High levels of dietary vitamin E do not replace cellular glutathione peroxidase in protecting mice from acute oxidative stress

Our objective was to determine whether high levels of dietary vitamin E replaced the protection of the Se-dependent cellular glutathione peroxidase (GPX1) against paraquat- or diquat-induced acute oxidative stress in mice. Two experiments were conducted using GPX1 knockout [GPX1(-/-)] mice and wild-type (WT) mice (n = 78/group).
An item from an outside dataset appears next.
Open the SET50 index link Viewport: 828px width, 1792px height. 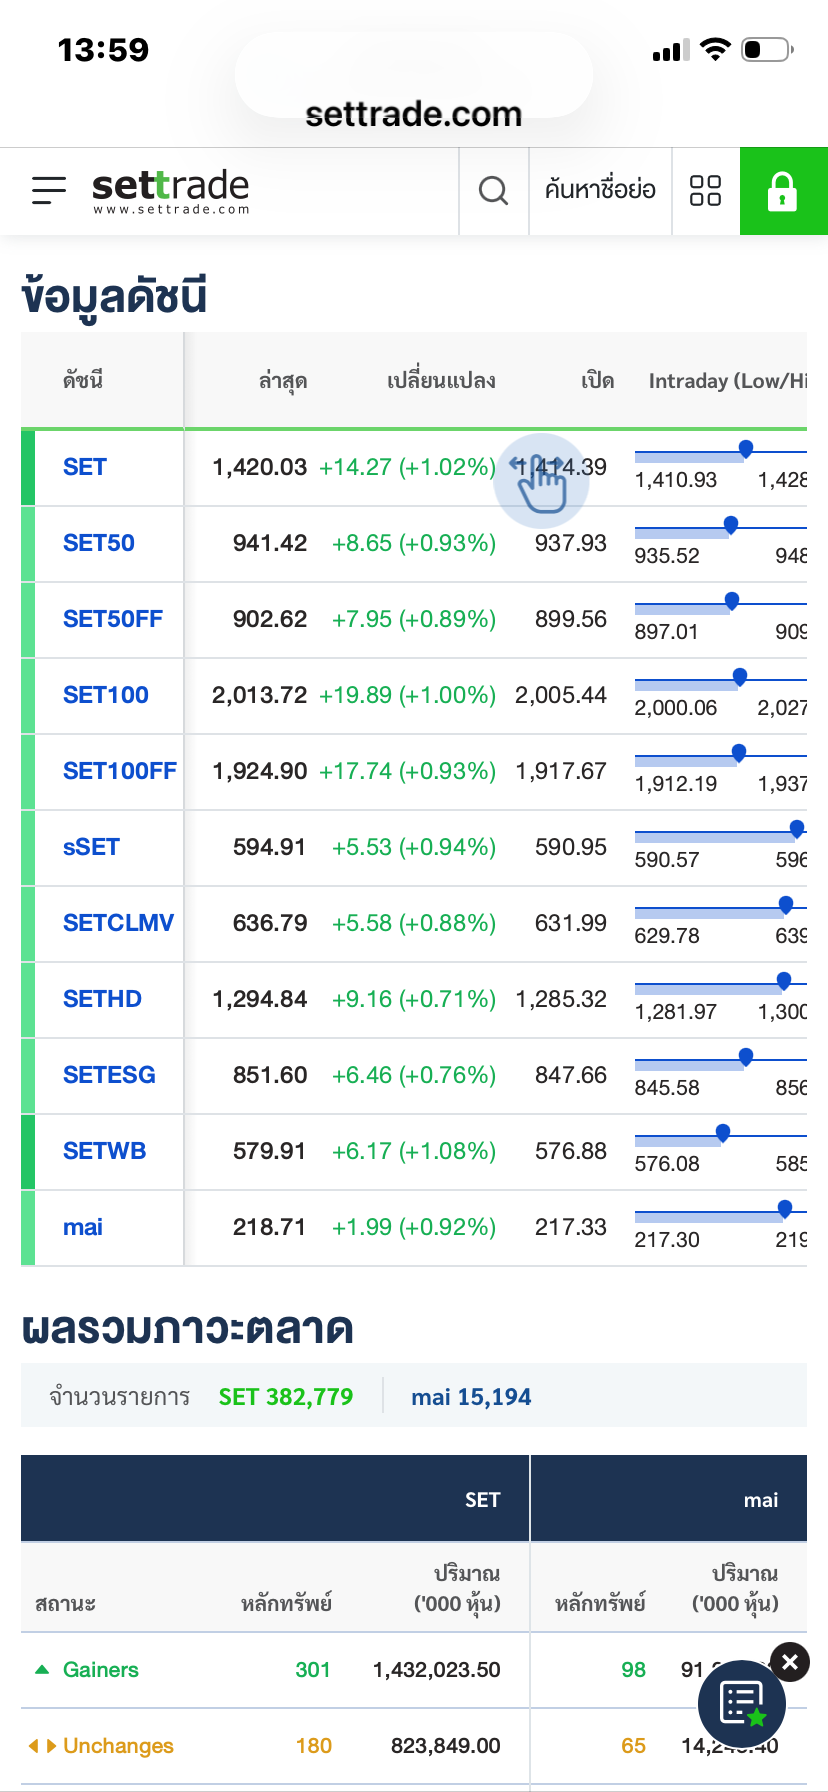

In Experiment 1, mice were fed torula yeast-based, Se-adequate (0.4 mg/kg as sodium selenite) diets + 0, 75, 750 or 7500 mg all-rac-alpha-tocopheryl acetate for 5 wk before an intraperitoneal injection of 50 mg paraquat/kg body weight, In Experiment 2, mice were fed the diet + 0 or 750 mg all-rac-alpha-tocopheryl acetate for 5 wk and were killed 1 or 3 h after an injection of diquat at 12, 24 or 48 mg/kg. In Experiment 1, all mice died of the injection and there were 8- to 15-fold differences (P < 0.001) in survival times between the GPX1(-/-) and the WT mice. Although increasing tocopheryl acetate from 0 to 750 mg/kg extended the survival time of the GPX1(-/-) mice for 2 h (P = 0.06), the highest tocopheryl acetate level resulted in a decrease (P < 0.05) in survival time in the WT mice. The Vitamin E-deficient GPX1(-/-) mice had the highest concentration of hepatic thiobarbituric acid reacting substances. In Experiment 2, the diquat-induced formation of hepatic F-2-isoprostanes was accelerated (P < 0.05) by Vitamin E deficiency and was also affected by the GPX1 knockout. Diquat produced much greater (P < 0.01) dose-dependent increases in plasma alanine transaminase (ALT) activities in the GPX1(-/-) than in the WT mice. Hepatic phospholipid hydroperoxide GPX activities were decreased (P < 0.05) by the diquat injection only in the vitamin E-deficient GPX1(-/-) mice. Despite a potent inhibition of hepatic lipid peroxidation, high levels of dietary vitamin E do not replace the protection of GPX1 against the paraquat-induced lethality or the diquat-induced plasma ALT activity increase in mice.